Bonneville, of course, can manage this because they have many times the hydropower capacity as they do wind. Hydropower plants, unlike base load thermal plants, can change output very quickly, and complement wind extremely well -- there's typically a limit on the total amount of water available, and the highly variable wind power allows them to save water for another day.
But this is something that can't be replicated anywhere else in the U.S., and can only be done in a few hydropower-rich locations in the world.
The more typical situation
The more typical situation currently is that there are a few token windmills that are such a small part of the mix that they get lost in the baseload, as natural gas-fired peaking plants, that are there for other reasons, take up the slack. As long as wind is contributing in the low single digits of the percentage of the power, that's not a huge problem, but as it starts to become a major contributor, that becomes a bigger problem.

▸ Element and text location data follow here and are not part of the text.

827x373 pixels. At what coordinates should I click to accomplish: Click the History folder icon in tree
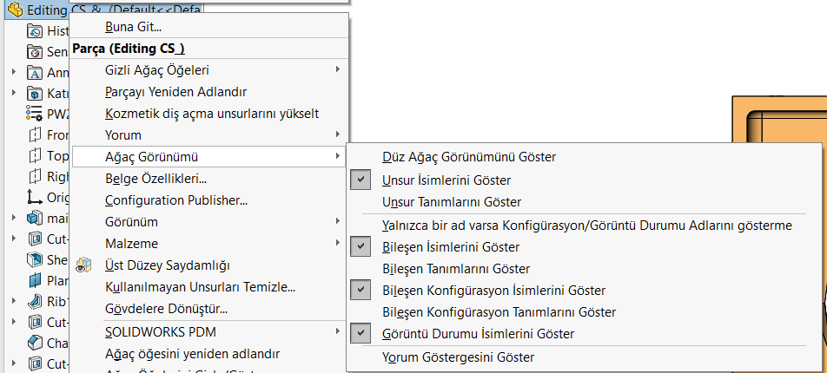(35, 30)
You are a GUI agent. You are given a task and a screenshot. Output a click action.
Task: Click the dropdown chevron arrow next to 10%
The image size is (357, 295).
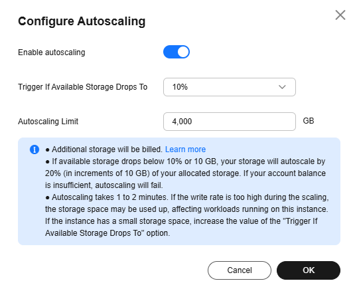282,87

The problem is somewhat mitigated by spreading the turbines out over a large area, so that the average wind speed at any given time is more uniform. But that doesn't solve the problem. It just makes the need to make up with another source less, on average, and it makes an event of the total wind over the broad area dropping to a very low percentage of capacity less likely. But not impossible.
The BPA data is illuminating, with the entire network operating at between 0 and 2.5% of capacity for 8% of the time, and between 0 and 5% of capacity for 26% of the time.